[Excerpted data — start]

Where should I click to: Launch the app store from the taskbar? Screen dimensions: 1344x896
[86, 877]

[Excerpted data — finish]
[Excerpted data — start]

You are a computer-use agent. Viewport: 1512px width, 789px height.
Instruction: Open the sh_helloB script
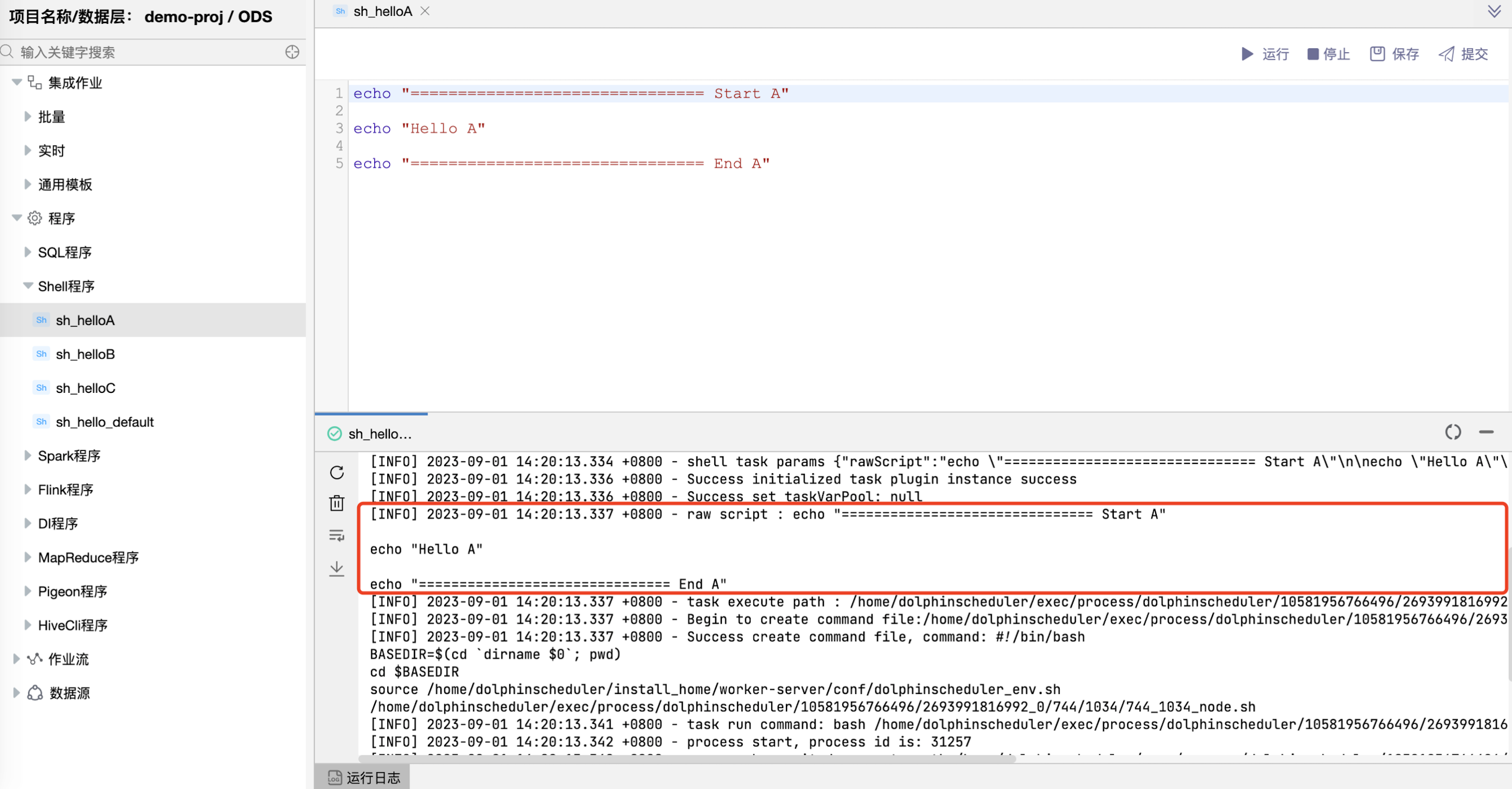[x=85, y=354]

[Excerpted data — finish]
[Excerpted data — start]

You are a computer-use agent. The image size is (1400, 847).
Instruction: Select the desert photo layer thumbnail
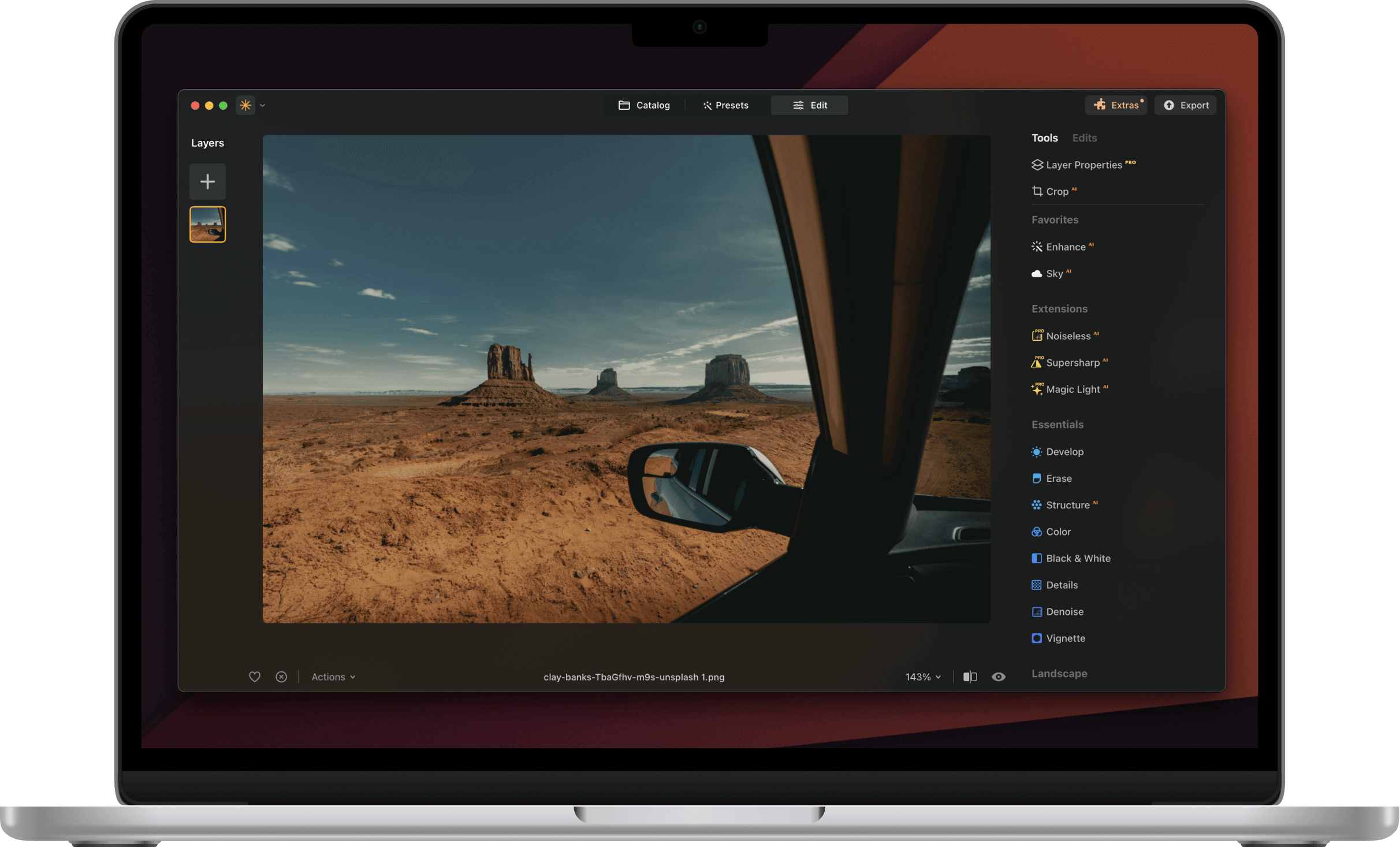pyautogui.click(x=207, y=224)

[Excerpted data — finish]

• Work instructions:
Take every line from the listing above that includes the word "computer" and copy it.

• Answer area:
You are a computer-use agent. Viewport: 1512px width, 789px height.
You are a computer-use agent. The image size is (1400, 847).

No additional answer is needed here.